Ce n’est pas Jésus qui guérit la fille de la païenne, mais c’est la foi de cette mère.

Cette réplique évoque, dans un autre évangile, un certain Lazare, lui aussi accroupi sous la table du riche, se rassasiant des reliefs de son banquet. Le rapprochement est saisissant. L’un et l’autre sont finalement comblés. Notez-le bien: ce n’est pas Jésus qui guérit la fille de la païenne, mais c’est la foi de cette mère. Elle croit que la miséricorde divine ne connaît pas de frontières. Tel un large manteau, elle couvre la misère universelle.

Certains commentateurs disent que cette singulière rencontre a provoqué une «conversion» de Jésus. Cette femme lui a fait comprendre que son évangile devait aller jusqu’au bout du monde et jusqu’à la fin des temps.

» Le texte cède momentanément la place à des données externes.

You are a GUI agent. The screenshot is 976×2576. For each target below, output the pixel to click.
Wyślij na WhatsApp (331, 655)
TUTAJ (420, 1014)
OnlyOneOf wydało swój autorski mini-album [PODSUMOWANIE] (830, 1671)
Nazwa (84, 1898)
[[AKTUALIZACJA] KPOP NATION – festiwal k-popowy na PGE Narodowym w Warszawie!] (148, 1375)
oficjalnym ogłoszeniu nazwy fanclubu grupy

Et nous qui en bénéficions depuis si longtemps, sommes-nous prêts à le partager ? Tant de brebis perdues voudraient manger quelques miettes tombées de notre table de riches. Y compris de celle où nous avons coutume de partager notre  repas eucharistique. Si nous n’éprouvons pas ce désir, c’est que nous avons perdu le souvenir et le goût de l’évangile. Nous ne savons plus ce qu’est «le don de Dieu«. Serait-ce notre tour de devenir «petits chiens” et mendier chez les pauvres ce qui les nourrit? …

Guy Musy | 18 août 2017


Matthieu 15, 21-28

En ce temps-là,
partant de Génésareth,
Jésus se retira dans la région de Tyr et de Sidon.
Voici qu’une Cananéenne, venue de ces territoires, disait en criant :
« Prends pitié de moi, Seigneur, fils de David !
Ma fille est tourmentée par un démon. »
Mais il ne lui répondit pas un mot.
Les disciples s’approchèrent pour lui demander :
« Renvoie-la,
car elle nous poursuit de ses cris ! »
Jésus répondit :
« Je n’ai été envoyé qu’aux brebis perdues de la maison d’Israël. »
Mais elle vint se prosterner devant lui en disant :
« Seigneur, viens à mon secours ! »
Il répondit :
« Il n’est pas bien de prendre le pain des enfants
et de le jeter aux petits chiens. »
Elle reprit :
« Oui, Seigneur ;
mais justement, les petits chiens mangent les miettes
qui tombent de la table de leurs maîtres. »
Jésus répondit :
« Femme, grande est ta foi,
que tout se passe pour toi comme tu le veux ! »
Et, à l’heure même, sa fille fut guérie.

«Femme, grande est ta foi, que tout se passe pour toi comme tu le veux!» Et, à l’heure même, sa fille fut guérie». Mt 15, 28 | Flickr/Lawrence OP/CC BY-NC-ND 2.0
18 août 2017 | 17:30
par Guy Musy
Temps de lecture: env. 3 min.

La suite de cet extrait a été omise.